Myth:  Individuals receiving SNAP benefits are unemployed, able-bodied adults, who are predominantly people of color or immigrants.

Some of that statement is correct.  Most individuals who receive SNAP benefits do not work, but not because they are lazy or gaming the system.  Almost half (44%) of the individuals who receive SNAP are children.  The elderly and disabled comprise another 20 percent, making two thirds of SNAP recipients individuals who would never be counted in any unemployment statistic.  Furthermore, almost 90% of all households getting SNAP benefits contain either a child under the age of 18, a person over the age 60 or a disabled person.  Additionally, in more than half of households receiving SNAP benefits, at least one person is steadily employed and in over 80% of households receiving SNAP benefits at least one person worked either in the year before or the year after receiving benefits.  Concerning households containing an able bodied adult without dependents (ABAWD), exemptions allowing an extension in the amount of time they can receive SNAP benefits expired in most areas of the country in 2016.  These individuals are now restricted to only three months of SNAP benefits during any 36 month period when they are not employed or participating in a work or training program for at least 20 hours per week.

As for the ethnic breakdown of individuals receiving SNAP, approximately 40% of those receiving benefits are white, 25% are African-American and 10% are Hispanic.   In 2010,  only approximately 7% of individuals receiving SNAP benefits were foreign-born individuals:  3% were naturalized citizens, 3% were legal, permanent residents, and about 1% were refugees. I will address the extent to which immigrants receive SNAP benefits later in this post.

Myth:  Individuals receive SNAP benefits for years and years.

The SNAP program, unlike Temporary Assistance for Needy Families (TANF, also referred to as welfare), does not have a life-time limit.  Consequently if an individual  wishes to reapply for benefits every 3-6 months, his/her household can receive benefits as long as they qualify, so in theory someone could receive SNAP benefits his entire life.  In reality, over half of individuals receiving SNAP benefits stop receiving benefits within 36 months.  One third of those receiving SNAP benefits no longer need the assistance within a year of initially receiving benefits.  The only exception, as already mentioned, are unemployed able bodied adults without dependents who can only receive benefits for 3 months in any given 36 month period.

Myth:  Many of the people receiving SNAP benefits are undocumented immigrants.

Undocumented immigrants are not now and have never been eligible to receive any form of government assistance, including SNAP benefits.  Children born in the United States to parents who are undocumented immigrants could, in certain circumstances, be eligible for benefits; however, the household would only receive the amount of benefit appropriate for the number of American born residents.  Any undocumented immigrant living in that household would not be counted in determining the benefit amount.  Furthermore, with regard to documented immigrants, they are eligible for SNAP benefits only after they have resided in the United States for 5 years.  The only exceptions to the five year rule are documented immigrants who are refugees, asylees, or veterans or active-duty military personnel.

Myth:  The amount of money recipients receive in SNAP benefits is  sizeable and these benefits are easy to receive.

→ PARTS OF THE EXERCISE:
(a) In the text on SNAP myths, what share of SNAP recipients are children?
(b) Return the passage of the text on SNAP myths from "The SNAP program, unlike" to "36 month period." word for word.

→ RECORDED DATA:
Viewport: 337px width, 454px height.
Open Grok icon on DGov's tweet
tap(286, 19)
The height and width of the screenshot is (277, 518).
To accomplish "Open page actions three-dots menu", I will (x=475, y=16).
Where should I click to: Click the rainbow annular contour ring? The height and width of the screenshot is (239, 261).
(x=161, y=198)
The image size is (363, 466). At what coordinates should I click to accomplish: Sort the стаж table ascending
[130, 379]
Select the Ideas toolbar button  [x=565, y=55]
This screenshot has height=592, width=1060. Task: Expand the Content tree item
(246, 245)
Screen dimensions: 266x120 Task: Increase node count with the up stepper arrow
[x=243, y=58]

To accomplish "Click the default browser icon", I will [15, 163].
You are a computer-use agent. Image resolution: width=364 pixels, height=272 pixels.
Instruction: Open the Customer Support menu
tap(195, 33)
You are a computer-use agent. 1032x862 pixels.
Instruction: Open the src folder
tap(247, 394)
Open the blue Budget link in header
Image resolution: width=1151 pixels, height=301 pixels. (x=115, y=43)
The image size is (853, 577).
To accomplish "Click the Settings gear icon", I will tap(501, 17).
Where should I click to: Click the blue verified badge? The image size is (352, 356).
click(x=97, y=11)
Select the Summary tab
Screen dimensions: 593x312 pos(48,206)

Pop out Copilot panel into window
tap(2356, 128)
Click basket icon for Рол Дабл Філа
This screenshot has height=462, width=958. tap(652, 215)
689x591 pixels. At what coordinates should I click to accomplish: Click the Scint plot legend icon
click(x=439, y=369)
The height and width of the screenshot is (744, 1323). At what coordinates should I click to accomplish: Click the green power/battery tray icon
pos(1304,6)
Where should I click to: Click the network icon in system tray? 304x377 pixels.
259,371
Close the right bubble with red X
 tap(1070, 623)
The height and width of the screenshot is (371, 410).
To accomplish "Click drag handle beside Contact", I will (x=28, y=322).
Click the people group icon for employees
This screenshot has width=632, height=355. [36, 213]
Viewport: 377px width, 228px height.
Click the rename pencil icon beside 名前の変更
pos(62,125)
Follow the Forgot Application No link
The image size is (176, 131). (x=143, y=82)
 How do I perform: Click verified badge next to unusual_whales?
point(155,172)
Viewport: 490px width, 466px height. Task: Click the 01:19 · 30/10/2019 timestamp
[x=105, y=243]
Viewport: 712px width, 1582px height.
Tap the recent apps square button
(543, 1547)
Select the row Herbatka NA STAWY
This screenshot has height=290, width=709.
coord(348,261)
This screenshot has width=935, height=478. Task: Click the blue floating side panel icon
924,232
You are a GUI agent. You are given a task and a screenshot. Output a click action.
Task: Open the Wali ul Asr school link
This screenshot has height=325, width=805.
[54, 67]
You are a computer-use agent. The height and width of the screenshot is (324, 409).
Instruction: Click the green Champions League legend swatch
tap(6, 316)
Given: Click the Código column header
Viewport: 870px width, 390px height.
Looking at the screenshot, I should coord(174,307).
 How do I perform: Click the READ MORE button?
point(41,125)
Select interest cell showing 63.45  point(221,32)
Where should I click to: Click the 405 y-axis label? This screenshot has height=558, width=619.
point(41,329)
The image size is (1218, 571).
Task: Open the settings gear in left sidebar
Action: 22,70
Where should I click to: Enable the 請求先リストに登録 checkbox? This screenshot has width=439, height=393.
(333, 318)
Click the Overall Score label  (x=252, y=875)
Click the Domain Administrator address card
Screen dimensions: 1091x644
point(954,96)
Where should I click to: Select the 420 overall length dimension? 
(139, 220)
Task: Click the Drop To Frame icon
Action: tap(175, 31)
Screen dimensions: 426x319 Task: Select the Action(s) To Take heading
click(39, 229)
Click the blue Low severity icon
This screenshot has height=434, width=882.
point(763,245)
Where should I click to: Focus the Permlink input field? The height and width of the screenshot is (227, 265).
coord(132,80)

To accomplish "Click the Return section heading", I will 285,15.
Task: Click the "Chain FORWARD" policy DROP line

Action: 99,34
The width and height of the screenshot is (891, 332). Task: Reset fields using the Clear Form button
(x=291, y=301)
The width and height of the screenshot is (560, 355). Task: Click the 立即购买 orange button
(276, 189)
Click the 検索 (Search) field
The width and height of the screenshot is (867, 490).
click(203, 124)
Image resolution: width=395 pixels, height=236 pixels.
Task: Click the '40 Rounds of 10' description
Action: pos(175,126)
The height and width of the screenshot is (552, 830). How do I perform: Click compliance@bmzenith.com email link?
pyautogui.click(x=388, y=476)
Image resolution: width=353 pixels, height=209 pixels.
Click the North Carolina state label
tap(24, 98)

→ SOLUTIONS BY TASK:
(a) Almost half, 44%.

(b)
The SNAP program, unlike Temporary Assistance for Needy Families (TANF, also referred to as welfare), does not have a life-time limit.  Consequently if an individual  wishes to reapply for benefits every 3-6 months, his/her household can receive benefits as long as they qualify, so in theory someone could receive SNAP benefits his entire life.  In reality, over half of individuals receiving SNAP benefits stop receiving benefits within 36 months.  One third of those receiving SNAP benefits no longer need the assistance within a year of initially receiving benefits.  The only exception, as already mentioned, are unemployed able bodied adults without dependents who can only receive benefits for 3 months in any given 36 month period.